Artikel 2 Recht op salaris

  • 1. Het recht op salaris vangt aan met de dag waarop de aanstelling van de ambtenaar ingaat. Indien in het aanstellingsbesluit geen datum van ingang is vermeld, vangt het recht op salaris aan met ingang van de dag waarop de ambtenaar feitelijk in dienst is getreden.

  • 2. Het recht op salaris eindigt, in geval van ontslag, met ingang van de dag waarop het ontslag ingaat.

  • 3. Geen recht op salaris bestaat in de regeling genoemde gevallen.

Artikel 3 Gebroken tijdvakken

Wanneer het salaris of een toelage moet worden berekend over een gedeelte van een maand, wordt het bedrag per dag vastgesteld door het maandbedrag te delen door het aantal kalenderdagen van die maand.

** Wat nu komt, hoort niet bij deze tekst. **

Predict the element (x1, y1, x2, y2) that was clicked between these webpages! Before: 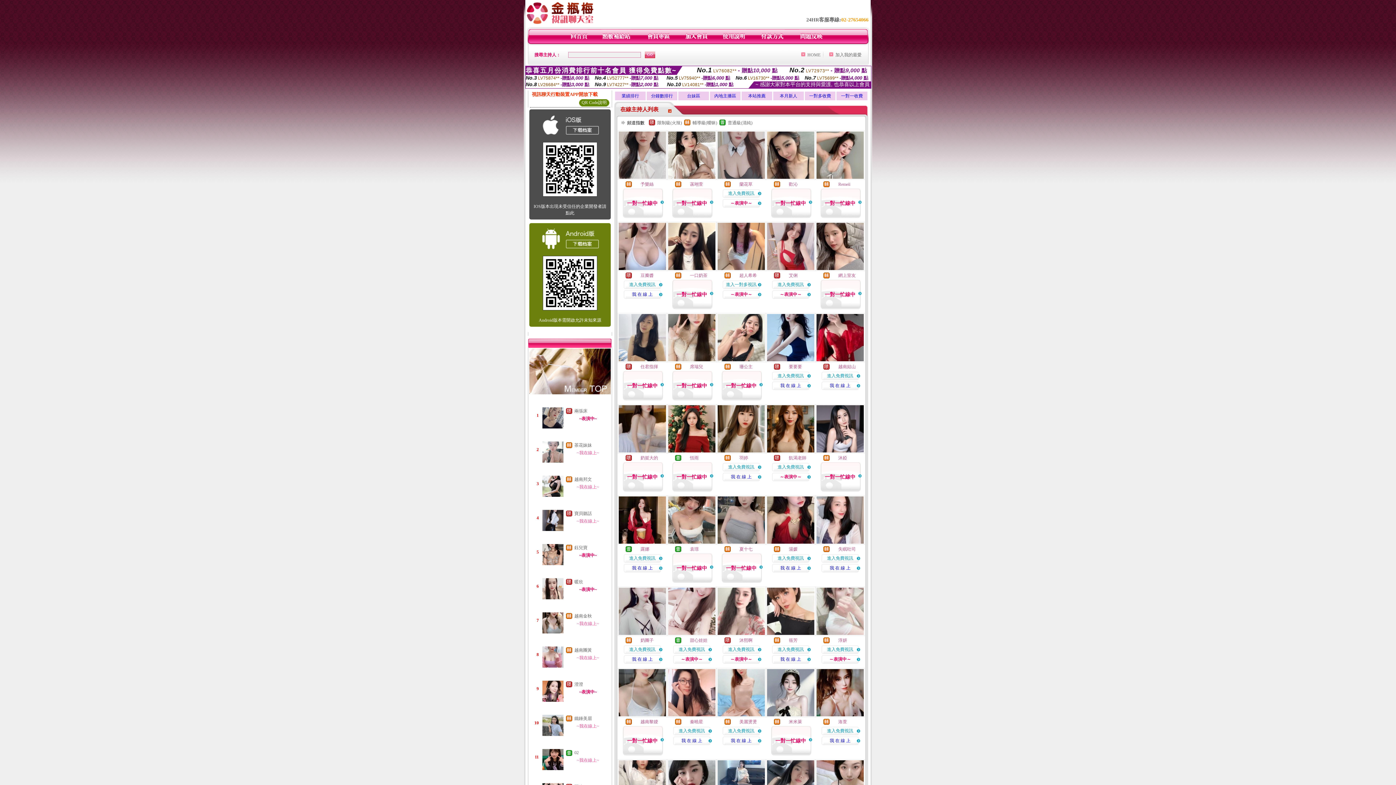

Artikel 4 Deeltijdbetrekking

Het salaris van de ambtenaar met een deeltijdbetrekking wordt vastgesteld op een evenredig deel van het salaris dat voor hem zou gelden bij een voltijdsbetrekking.

Artikel 5 Indeling in salarisschaal

  • 1. De ambtenaar wordt bezoldigd naar de op grond van functiewaardering voor zijn functie bepaalde schaal, tenzij naar het oordeel van het college zijn functioneren zich daar tegen verzet.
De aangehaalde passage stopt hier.